Prompt →
Put the records below into a numbered list with one line per item, and leave out any blank lines.
** START **
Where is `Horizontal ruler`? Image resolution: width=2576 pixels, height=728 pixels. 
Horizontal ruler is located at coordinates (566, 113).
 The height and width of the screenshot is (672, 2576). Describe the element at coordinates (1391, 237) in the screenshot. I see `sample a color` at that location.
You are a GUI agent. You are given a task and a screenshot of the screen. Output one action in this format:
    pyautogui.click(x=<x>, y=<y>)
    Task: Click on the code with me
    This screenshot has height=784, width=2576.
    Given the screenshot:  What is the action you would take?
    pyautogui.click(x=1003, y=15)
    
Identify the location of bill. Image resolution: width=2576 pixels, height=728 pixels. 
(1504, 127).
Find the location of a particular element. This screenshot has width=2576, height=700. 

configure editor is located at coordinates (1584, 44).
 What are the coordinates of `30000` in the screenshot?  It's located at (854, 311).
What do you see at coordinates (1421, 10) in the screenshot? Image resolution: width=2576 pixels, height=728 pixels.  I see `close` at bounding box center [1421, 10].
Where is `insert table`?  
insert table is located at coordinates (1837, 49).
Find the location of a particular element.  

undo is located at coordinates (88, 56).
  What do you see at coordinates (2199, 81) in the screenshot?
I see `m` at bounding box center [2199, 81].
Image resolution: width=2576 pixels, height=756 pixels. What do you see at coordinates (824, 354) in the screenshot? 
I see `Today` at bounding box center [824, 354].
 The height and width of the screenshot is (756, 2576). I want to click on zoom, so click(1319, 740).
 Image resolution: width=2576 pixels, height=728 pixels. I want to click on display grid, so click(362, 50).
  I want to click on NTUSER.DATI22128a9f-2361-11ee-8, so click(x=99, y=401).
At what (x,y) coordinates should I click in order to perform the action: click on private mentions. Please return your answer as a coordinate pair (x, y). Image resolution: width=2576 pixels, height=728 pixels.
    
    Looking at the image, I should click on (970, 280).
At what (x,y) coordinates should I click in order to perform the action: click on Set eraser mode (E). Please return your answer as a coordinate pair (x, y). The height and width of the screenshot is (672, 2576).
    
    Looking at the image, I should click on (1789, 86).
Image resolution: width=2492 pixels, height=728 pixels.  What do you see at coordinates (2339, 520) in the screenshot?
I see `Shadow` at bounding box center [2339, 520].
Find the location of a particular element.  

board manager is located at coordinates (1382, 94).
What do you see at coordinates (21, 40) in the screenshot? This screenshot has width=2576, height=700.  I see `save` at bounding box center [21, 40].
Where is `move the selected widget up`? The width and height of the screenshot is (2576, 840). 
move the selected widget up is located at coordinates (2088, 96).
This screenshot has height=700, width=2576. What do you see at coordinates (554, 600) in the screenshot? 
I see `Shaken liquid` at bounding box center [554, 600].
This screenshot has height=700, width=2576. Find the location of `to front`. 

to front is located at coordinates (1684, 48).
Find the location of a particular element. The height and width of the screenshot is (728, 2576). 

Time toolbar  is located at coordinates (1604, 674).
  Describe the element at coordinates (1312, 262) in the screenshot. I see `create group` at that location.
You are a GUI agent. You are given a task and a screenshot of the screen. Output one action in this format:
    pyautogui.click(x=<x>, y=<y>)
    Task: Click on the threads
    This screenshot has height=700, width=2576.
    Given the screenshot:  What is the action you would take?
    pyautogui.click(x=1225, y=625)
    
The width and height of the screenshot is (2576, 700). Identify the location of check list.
** END **
Response below →
1. Where is `Horizontal ruler`? Image resolution: width=2576 pixels, height=728 pixels. 
2. Horizontal ruler is located at coordinates (566, 113).
3.  The height and width of the screenshot is (672, 2576). Describe the element at coordinates (1391, 237) in the screenshot. I see `sample a color` at that location.
4. You are a GUI agent. You are given a task and a screenshot of the screen. Output one action in this format:
5.     pyautogui.click(x=<x>, y=<y>)
6.     Task: Click on the code with me
7.     This screenshot has height=784, width=2576.
8.     Given the screenshot:  What is the action you would take?
9.     pyautogui.click(x=1003, y=15)
10. Identify the location of bill. Image resolution: width=2576 pixels, height=728 pixels. 
11. (1504, 127).
12. Find the location of a particular element. This screenshot has width=2576, height=700. 
13. configure editor is located at coordinates (1584, 44).
14.  What are the coordinates of `30000` in the screenshot?  It's located at (854, 311).
15. What do you see at coordinates (1421, 10) in the screenshot? Image resolution: width=2576 pixels, height=728 pixels.  I see `close` at bounding box center [1421, 10].
16. Where is `insert table`?  
17. insert table is located at coordinates (1837, 49).
18. Find the location of a particular element.  
19. undo is located at coordinates (88, 56).
20.   What do you see at coordinates (2199, 81) in the screenshot?
21. I see `m` at bounding box center [2199, 81].
22. Image resolution: width=2576 pixels, height=756 pixels. What do you see at coordinates (824, 354) in the screenshot? 
23. I see `Today` at bounding box center [824, 354].
24.  The height and width of the screenshot is (756, 2576). I want to click on zoom, so click(1319, 740).
25.  Image resolution: width=2576 pixels, height=728 pixels. I want to click on display grid, so click(362, 50).
26.   I want to click on NTUSER.DATI22128a9f-2361-11ee-8, so click(x=99, y=401).
27. At what (x,y) coordinates should I click in order to perform the action: click on private mentions. Please return your answer as a coordinate pair (x, y). Image resolution: width=2576 pixels, height=728 pixels.
28.     Looking at the image, I should click on (970, 280).
29. At what (x,y) coordinates should I click in order to perform the action: click on Set eraser mode (E). Please return your answer as a coordinate pair (x, y). The height and width of the screenshot is (672, 2576).
30.     Looking at the image, I should click on (1789, 86).
31. Image resolution: width=2492 pixels, height=728 pixels.  What do you see at coordinates (2339, 520) in the screenshot?
32. I see `Shadow` at bounding box center [2339, 520].
33. Find the location of a particular element.  
34. board manager is located at coordinates (1382, 94).
35. What do you see at coordinates (21, 40) in the screenshot? This screenshot has width=2576, height=700.  I see `save` at bounding box center [21, 40].
36. Where is `move the selected widget up`? The width and height of the screenshot is (2576, 840). 
37. move the selected widget up is located at coordinates (2088, 96).
38. This screenshot has height=700, width=2576. What do you see at coordinates (554, 600) in the screenshot? 
39. I see `Shaken liquid` at bounding box center [554, 600].
40. This screenshot has height=700, width=2576. Find the location of `to front`. 
41. to front is located at coordinates (1684, 48).
42. Find the location of a particular element. The height and width of the screenshot is (728, 2576). 
43. Time toolbar  is located at coordinates (1604, 674).
44.   Describe the element at coordinates (1312, 262) in the screenshot. I see `create group` at that location.
45. You are a GUI agent. You are given a task and a screenshot of the screen. Output one action in this format:
46.     pyautogui.click(x=<x>, y=<y>)
47.     Task: Click on the threads
48.     This screenshot has height=700, width=2576.
49.     Given the screenshot:  What is the action you would take?
50.     pyautogui.click(x=1225, y=625)
51. The width and height of the screenshot is (2576, 700). Identify the location of check list.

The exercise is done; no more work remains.